North Inch Golf Course, in on the banks of the River Tay in Perth, Scotland, just 45 miles north of Edinburgh, has been called “the first recognisable golf course in the world” by Beasley’s World Atlas of Golf. It hosted King James VI in the 1500s.
Yet for all its history and grandeur, Scotland’s public course has fallen on the brink of extinction twice in the past three years. So, if the world’s oldest golf course has challenges luring participants and making financial ends meet, imagine the challenges for the City of Huntsville and other municipalities that find themselves on the fringe of the golf business.
The Becky Peirce Municipal Golf Course, a longstanding piece of John Hunt Park on Airport Road, has been closed since last fall. A “request for proposal” for a private entity to renovate and manage the course brought just one company response and it failed to meet the criteria.
Watching the course steadily deteriorate, the Parks & Recreation Department retained Raven Golf Services of Nashville to serve in a consulting role, evaluate the condition of the course, and suggest viable options. The result of their report was the focus of a Council work session June 1, where Council Members and the public learned what it would take to bring golf back to Becky Peirce.
John Hunt Park is a showcase, and if we’re going to have a golf course as its centerpiece, we have to make sure it’s a showcase.”
As Raven Golf noted in its report, golf is “in a correction era.” There was a net closure of 171 courses in the U.S. in 2016.
Perhaps the most telling statistic – 69 percent of the courses that closed last year charged $39 or less in greens fees, according to the National Golf Foundation. That means less money to reinvest and properly maintain a course, so golfers look for an option that’s in better condition.
That describes the “Muni.” Though a loyal cadre of Becky Peirce regulars is clamoring for the course to re-open, many have held an annual pass that permitted unlimited play. There were such 89 pass-holders last year who paid a total of $53,737 and played a total of 9,854 rounds. That’s $5.45 per round.
Thus, the quandary.
If the Muni is going to be rebirthed, Raven says it must be done with more permanence and must be attractive to players.
“John Hunt Park is a showcase, and if we’re going to have a golf course as its centerpiece, we have to make sure it’s a showcase,” says Steve Ivey, Director of the Parks & Recreation Department.
To do so, greens fees and annual passes would be more expensive than the past, according to Raven’s recommendations. There will be higher maintenance costs to accompany an initial investment to return the course to playing shape.
On the other hand, there is a clamor to use the property for other recreational purposes, such as for bikes, a cross-country course and other activities.

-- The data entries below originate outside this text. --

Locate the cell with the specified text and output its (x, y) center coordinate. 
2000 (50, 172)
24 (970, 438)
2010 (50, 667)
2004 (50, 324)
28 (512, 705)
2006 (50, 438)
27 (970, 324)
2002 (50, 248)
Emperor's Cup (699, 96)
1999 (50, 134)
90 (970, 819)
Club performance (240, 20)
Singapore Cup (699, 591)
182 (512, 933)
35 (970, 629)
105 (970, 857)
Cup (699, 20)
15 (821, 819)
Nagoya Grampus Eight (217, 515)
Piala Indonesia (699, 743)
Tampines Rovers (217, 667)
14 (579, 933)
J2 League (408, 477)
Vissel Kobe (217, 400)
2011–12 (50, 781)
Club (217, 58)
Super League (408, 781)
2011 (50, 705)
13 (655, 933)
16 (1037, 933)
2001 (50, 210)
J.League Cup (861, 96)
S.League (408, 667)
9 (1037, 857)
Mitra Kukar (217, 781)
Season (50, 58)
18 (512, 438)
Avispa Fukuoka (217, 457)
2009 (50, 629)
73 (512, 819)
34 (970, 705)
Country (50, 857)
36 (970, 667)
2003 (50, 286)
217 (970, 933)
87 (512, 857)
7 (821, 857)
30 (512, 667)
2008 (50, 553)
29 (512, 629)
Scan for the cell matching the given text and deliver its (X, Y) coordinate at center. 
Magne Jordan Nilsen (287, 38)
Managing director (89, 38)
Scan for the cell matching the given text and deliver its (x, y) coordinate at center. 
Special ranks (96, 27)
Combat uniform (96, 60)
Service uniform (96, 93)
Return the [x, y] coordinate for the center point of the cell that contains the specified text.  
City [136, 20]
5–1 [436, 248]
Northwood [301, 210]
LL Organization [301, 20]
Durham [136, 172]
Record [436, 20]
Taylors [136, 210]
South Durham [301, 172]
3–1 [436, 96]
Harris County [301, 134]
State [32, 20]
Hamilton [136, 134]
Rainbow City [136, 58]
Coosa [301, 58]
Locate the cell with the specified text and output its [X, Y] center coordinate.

The changing playing field
North Inch Golf Course faced its challenge – as have many American courses – by creating a Footgolf course where players kick soccer balls into oversized holes. Hawk’s Landing, a prestigious resort course in Orlando, recently added the sport to its course and touts it as a faster alternative (2 ½ hours for most rounds) for vacationers and conventioneers at nearby resorts.
Salt Lake City, Tucson, San Jose, San Diego, Orlando and Phoenix are among cities forced to close municipal courses or who have seen affordable public courses go by the wayside.
Though golf may be considered a country-club sport, in actuality 73 percent of the courses in the United State are public facilities. However, of the hundreds of courses that closed in 2015, 83 percent of those were public. For more than a decade, more courses have closed each year than have opened.
Who’s playing golf?
The Huntsville golf landscape has been dominated more by private courses and two courses that are part of the statewide Robert Trent Jones Golf Trail. Huntsville, with the Muni included, ranked No. 261 in the nation in public course holes per capita, but is No. 90 in America in private course holes per capita.
The aforementioned “correction era” is a result of several factors.
Hundreds of upscale courses surrounded by new developments were victims of the bursting real estate bubble. Many of those courses avoided extinction by lowering their greens fees or memberships to become more competitive with the traditionally low-cost municipal courses.
For years, golf rode the Tiger Woods Effect, with more players drawn to the game. Golf course construction accelerated and golf equipment companies flourished. However, there are nearly 20 percent fewer players since 2005, when Woods won two majors and $10.6 million. According to the National Golf Federation, some 2.2 million Americans played golf for the first time in 2015. However, the number of participants was 24.1 million, down from 30 million in 2005.
Golf is also feeling a generational lull. Though there are large numbers of long-time golfers, millennials have little interest in the slow pace of golf. They’re more attracted to faster activities, which is why the Huntsville City Council faces the difficult decision now of whether a golf course or other options such as cross country, walking and bike trails will serve as the showcase at John Hunt Park.